Grand Vizier of the Adal Sultanate
- In office 1535–1545
- Preceded by: Vizier Addoli

Personal details
- Born: c. 1500s
- Died: 1545
- Children: Talha ibn Abbas

Military service
- Allegiance: Adal Sultanate
- Battles/wars: Ethiopian–Adal War

= Abbas ibn Abogn =

16th century Imam and General of the Adal Sultanate

Abbas ibn Abogn ibn Ibrahim (عباس بن ابون بن إبراهيم) also known as Wazir Abbas was an Adalite general who became Grand Vizier of the Adal Sultanate in 1535. The nephew of Ahmed Gurey, he led the Adalite conquest of Medri Bahri and was briefly the Bahr Negash. He was also the father of the Sultan Talha ibn Abbas.

==Biography==
Abbas was born the son of Abogn ibn Ibrahim in the city of Hubat, the elder brother of Imam Ahmad ibn Ibrahim al-Ghazi. His father died in one of Mahfuz’s annual raids into Ethiopian Empire at the hands of Abyssinian general Wasan Sagad. Whether Abbas participated in the earlier battles of the Ethiopian-Adal War is unclear.

Abbas took part in the subjugation of the Lasta and Bete Amhara provinces as a minor commander and is mentioned to have taken part in a failed siege of Amba Geshen under Garad Matan during 1531. Soon afterwards he was sent along with another commander to end Abyssinian resistance in the southern regions of Dawaro, Ifat and Bali which had yet to be fully Islamized. Despite his young age Abbas proved an adept commander and managed to rout an Abyssinian Azmach at Ifat securing the province. Abbas was then subjugated to the command of Hussain Al Gaturi who the Imam had placed as the commander chief of the southern provinces. Dawaro was then fully placed under Adalite control. After this victory The Imam ordered Wazir Addoli along with Abbas to crush the last vestiges of Christian control in Bali. Abbas commanded the Adalite right wing during the decisive Battle of Bali.

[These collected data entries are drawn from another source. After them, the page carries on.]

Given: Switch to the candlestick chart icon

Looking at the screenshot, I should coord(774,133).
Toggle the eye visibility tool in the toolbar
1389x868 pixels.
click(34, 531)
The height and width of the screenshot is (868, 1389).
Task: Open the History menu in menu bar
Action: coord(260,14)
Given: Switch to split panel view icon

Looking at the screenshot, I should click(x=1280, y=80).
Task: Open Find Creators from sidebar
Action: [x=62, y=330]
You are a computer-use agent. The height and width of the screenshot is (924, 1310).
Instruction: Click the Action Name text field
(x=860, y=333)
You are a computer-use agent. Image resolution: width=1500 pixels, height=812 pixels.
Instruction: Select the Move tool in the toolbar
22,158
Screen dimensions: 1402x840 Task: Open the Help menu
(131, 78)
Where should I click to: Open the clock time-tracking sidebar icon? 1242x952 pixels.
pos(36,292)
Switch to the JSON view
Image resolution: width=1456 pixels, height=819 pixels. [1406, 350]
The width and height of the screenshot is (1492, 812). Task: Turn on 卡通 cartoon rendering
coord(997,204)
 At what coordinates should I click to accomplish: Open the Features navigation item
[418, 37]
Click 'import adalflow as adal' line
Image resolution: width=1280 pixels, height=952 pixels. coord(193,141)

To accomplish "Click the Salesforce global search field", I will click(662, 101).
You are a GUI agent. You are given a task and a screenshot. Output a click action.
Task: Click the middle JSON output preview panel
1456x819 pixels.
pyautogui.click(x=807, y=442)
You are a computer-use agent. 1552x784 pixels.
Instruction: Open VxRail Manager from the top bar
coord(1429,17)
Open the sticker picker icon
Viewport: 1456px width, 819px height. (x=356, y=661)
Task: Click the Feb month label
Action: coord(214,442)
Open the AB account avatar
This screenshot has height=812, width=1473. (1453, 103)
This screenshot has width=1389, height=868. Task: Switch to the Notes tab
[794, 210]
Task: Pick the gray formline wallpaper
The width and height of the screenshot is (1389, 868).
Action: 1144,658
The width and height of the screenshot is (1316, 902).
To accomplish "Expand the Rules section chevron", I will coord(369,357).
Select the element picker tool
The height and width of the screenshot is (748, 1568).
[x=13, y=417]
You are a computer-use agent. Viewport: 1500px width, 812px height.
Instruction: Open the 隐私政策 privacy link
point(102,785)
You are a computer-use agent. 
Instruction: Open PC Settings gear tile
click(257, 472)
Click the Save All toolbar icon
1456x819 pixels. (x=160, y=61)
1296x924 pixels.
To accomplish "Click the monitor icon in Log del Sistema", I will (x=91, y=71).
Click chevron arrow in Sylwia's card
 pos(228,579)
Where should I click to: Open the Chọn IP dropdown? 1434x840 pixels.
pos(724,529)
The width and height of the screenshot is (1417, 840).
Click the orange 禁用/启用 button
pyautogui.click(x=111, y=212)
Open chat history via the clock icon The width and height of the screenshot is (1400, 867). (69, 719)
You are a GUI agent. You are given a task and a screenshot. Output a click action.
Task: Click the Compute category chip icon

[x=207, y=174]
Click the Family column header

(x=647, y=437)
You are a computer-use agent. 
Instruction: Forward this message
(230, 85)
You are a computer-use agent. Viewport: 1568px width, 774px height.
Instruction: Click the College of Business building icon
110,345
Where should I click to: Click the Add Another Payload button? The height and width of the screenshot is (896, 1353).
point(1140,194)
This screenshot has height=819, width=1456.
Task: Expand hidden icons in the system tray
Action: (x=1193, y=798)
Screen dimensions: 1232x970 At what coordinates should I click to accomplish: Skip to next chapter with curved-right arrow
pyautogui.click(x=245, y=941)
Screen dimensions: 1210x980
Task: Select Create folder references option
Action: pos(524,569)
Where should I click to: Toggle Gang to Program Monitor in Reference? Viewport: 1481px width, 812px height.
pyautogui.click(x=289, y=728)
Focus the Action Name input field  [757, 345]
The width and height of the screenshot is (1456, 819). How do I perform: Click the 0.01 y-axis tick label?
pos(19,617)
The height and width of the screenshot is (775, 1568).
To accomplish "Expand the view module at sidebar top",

In 1535 Vizier Addoli sent Abbas into the province of Seraye to annex Medri Bahri into Adal. Abbas then adopted the title of Bahr Negash and was welcomed by the local inhabitants. A local Muslim convert named Tedros was then giving lordship of Saraye but was however slain by Tafsā Le’ul, an Azmach loyal to Lebna Dengel. Seeing his struggles in Seraye, Addoli came to reinforce his beleaguered troops but was lead into an ambush by Tafsā Le’ul and killed. Tafsā Le’ul then attempted to attack Abbas’ troops in Saraye however Abbas managed to defeat him in the ensuing battle. Tafsā Le’ul along with all his men were killed. The heads of him and his sons were then sent to the Imam in revenge for the death of Addoli. After the battle the Imam promoted Abbas to Grand Vizier replacing Addoli and placing the entirety of Medri Bahri under his command. He was also given the frontier territory of Taka near modern-day Kassala as a fief.

==Death==
After the Imam's death at the Battle of Wayna Daga, Abbas was governing Ifat, Fatagar, Bali and Dawaro. He managed to secure these provinces for Adal until 1545 when Gelawdewos embarked on expedition to Wej province. Abbas raced to Wej in order to intercept but was however led into a trap there. In the ensuing battle the outnumbered Abbas was slain along with many of his troops. In 1579 his son, Talha ibn Abbas, became Sultan of Adal in part due to his lineage.